Identify priority GE developments and solicit applications

Perform comparative assessment

Establish an independent review commission

 

Identify priority GE developments and solicit applications

The current approach is to let the market determine what GE products to develop and commercialize, but this has failed since most of the applications are not really for pressing problems.  Instead, government should solicit applications for truly difficult problems that do not have a very viable alternative solution.

Such an approach was partially implemented by the federal government, although for different reasons, in the early 2000s for pest management.  Provincial and federal governments realized that pesticide manufacturers would not develop products for pressing Canadian pest management challenges unless direction and supports were provided by government. Out of that realization, in combination with a new Pest Control Products Act, came a priority setting process that identified products more likely to receive expeditious treatment by regulators. A multistakeholder group identified priority products for registration on an annual basis (see Goal 4 Pesticides). Although the fundamentals of the approach have been compromised over time, it still provides a partial template for what is required for GE applications.

Applications would need to be conceptualized, developed and evaluated within an agoecological framework and focus on truly difficult problems with few apparent solution. This means having a multistakeholder group with agroecological expertise, which with changes to training (see Goal 3 Public research) should not be as difficult as it would be today. A challenge is that many of an organism's complex expressions that relate to challenging problems are controlled by multiple genes and gene-environment interactions, so current popular GE technologies are not so likely to be effective.
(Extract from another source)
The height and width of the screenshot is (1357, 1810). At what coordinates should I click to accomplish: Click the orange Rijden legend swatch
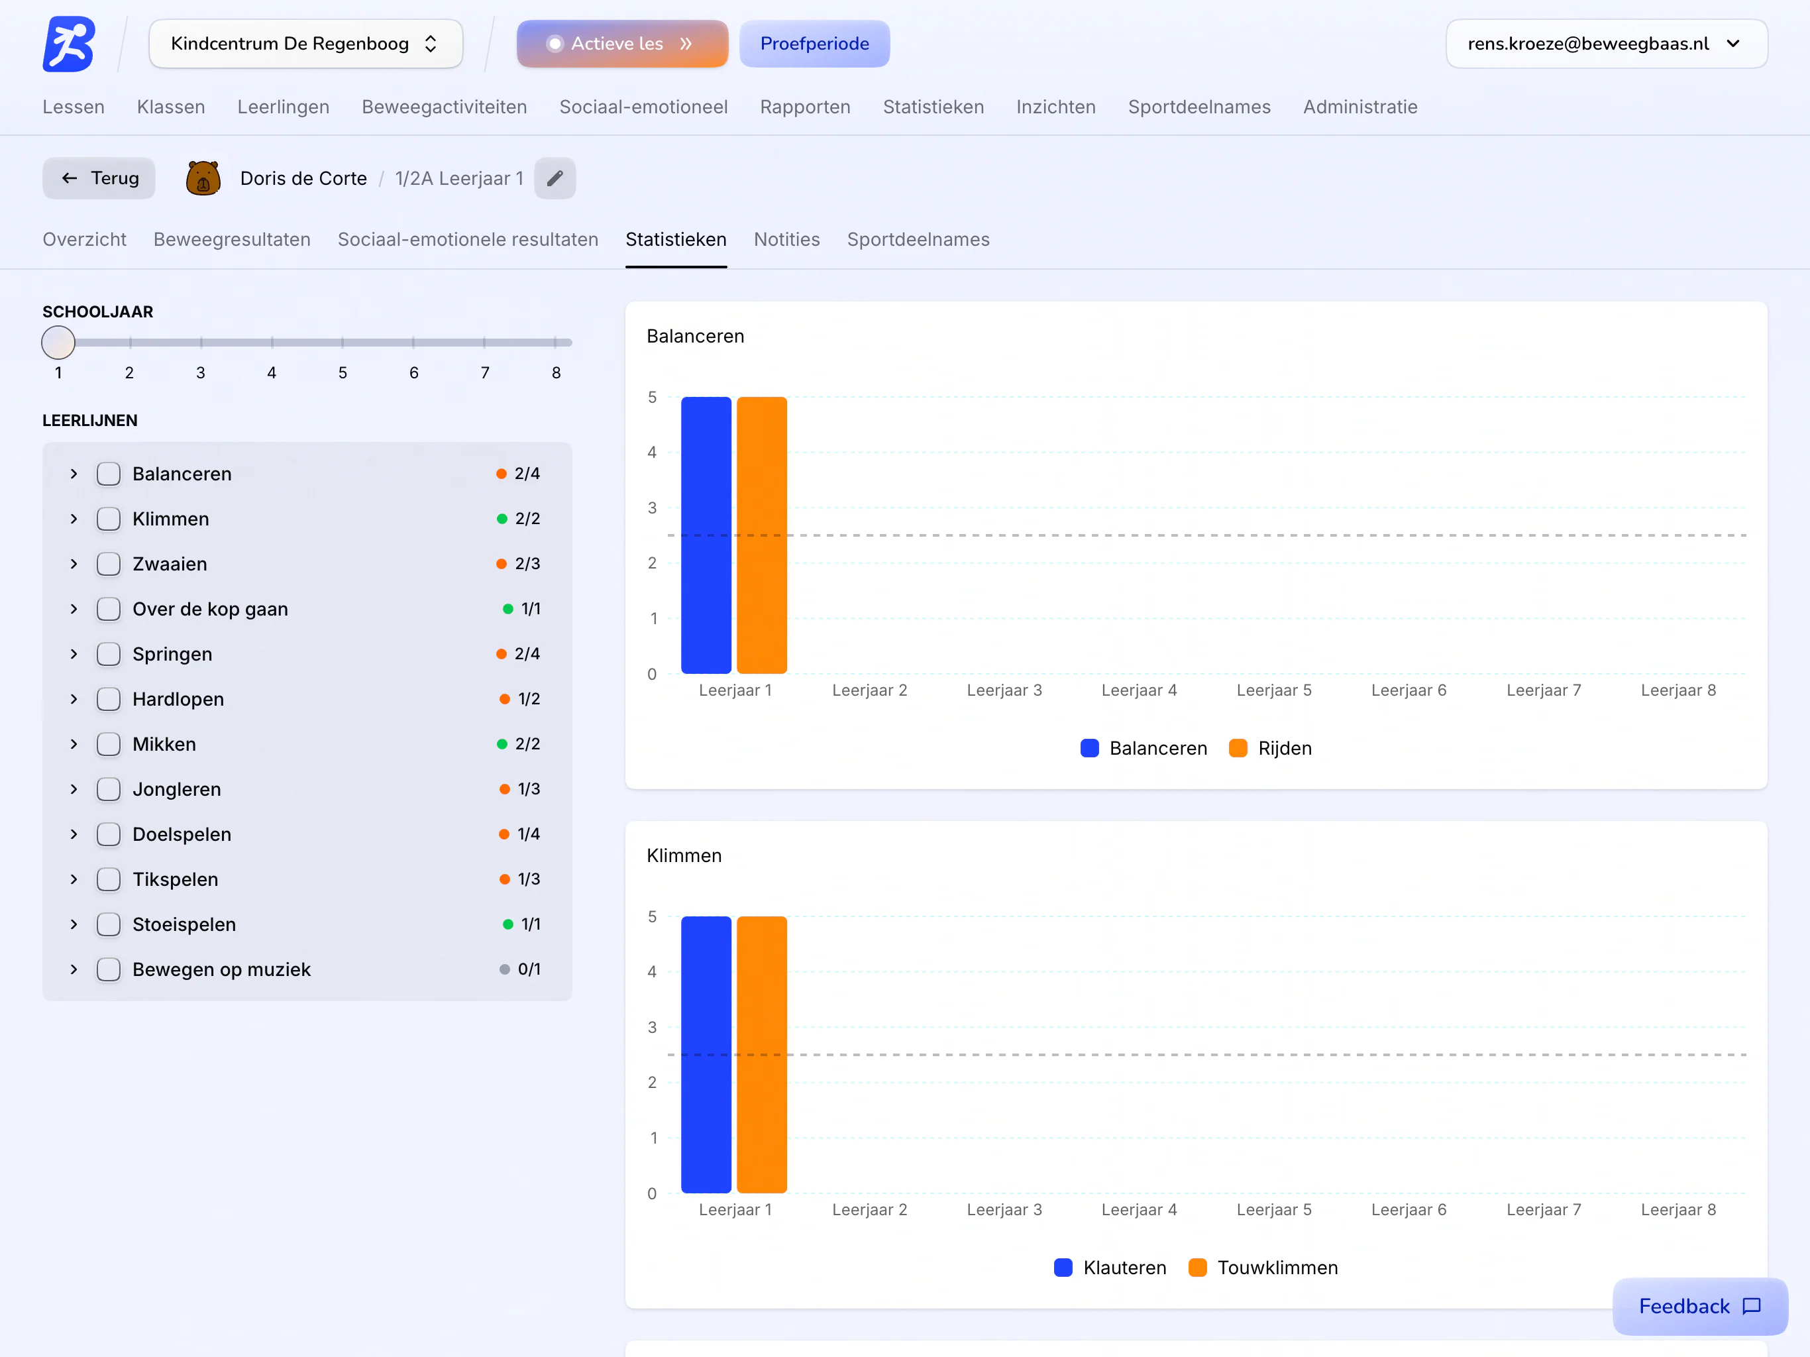click(x=1238, y=748)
Some likely priorities include:

  • industrial processes within contained environments to create useful inputs in agroecological systems (e.g. pheromones for pest management)
  • Marker assisted plant breeding to help with priority breeding challenges
  • Enhancing existing organism function (e.g., disease resistance)

Perform comparative assessment  (adapted from CIELAP, 2002)

In a comparative assessment, a GE product is compared to other products, practices or systems to determine whether:
1. it presents significantly less risk to human health, wildlife or the environment;
2. it is relatively effective, also taking into account the risk of acquired product resistance;
3. it has relative economic or practical benefits for the user;
4. it provides broad social benefits that are well distributed.
There are four main outcomes from a comparative analysis:

The product is found to be superior, and is approved.
2. The product is found to be at least as good as other options and is approved with no impacts on other registered products.
3. The product is found to be useful in certain circumstances, requiring some limitations on its use.
4. The product is found to be unacceptable because it does not add anything to the existing toolbox of options.

This kind of assessment is already part of the U.S. and European pesticide regulatory systems. In Europe, some of this thinking has been incorporated into GE regulatory decision making. Broader societal assessments of benefit have been used to keep GE products such as recombinant Bovine Growth Hormone off the market on the grounds that the restructuring that would occur in the European dairy sector would have adverse affects on farmers. The Biosafety Protocol permits countries to use, as part of their process for reviewing trade in living GMOs, “socio-economic considerations arising from the impact of living modified organisms on the conservation and sustainable use of biological diversity, especially with regard to the value of biological diversity to indigenous and local communities.”

A range of tools are available to do such assessments, including various iterations of Multi-criteria Decision Analysis which has been applied to questions of agricultural sustainability (cf. Talukder, 2016 for a review).

Establish an independent review commission

Because there are significant questions about conflict of interest within Canadian federal government units, given mandates to do both safety assessments and support the development of the biotechnology sector, it is important that safety assessments be transferred to independent review commissions with no economic development mandates.

in Germany, the Robert Koch Institute, the national public health institute with responsibilities to investigate all aspects of disease and health protection, is the designated competent  authority under the Act on Genetic Engineering (see Redesign). They have responsibility for:

  • human and animal health risk assessment
  • deliberate release studies, and
  • market approval evaluations for genetically modified organisms (novel foods and animal feed)

For the third area, they report to the Federal Office of Consumer Protection and Food Safety (BVL), the national regulatory authority.  The institute is government - funded, autonomous and independent, and not dependent on industry research money.

Canada does not really have an organization comparable to the Robert Koch Institute, but an independent commission could be linked to the Royal Society which has already on a number of previous occasions provided assessments of GE safety and the regulatory process.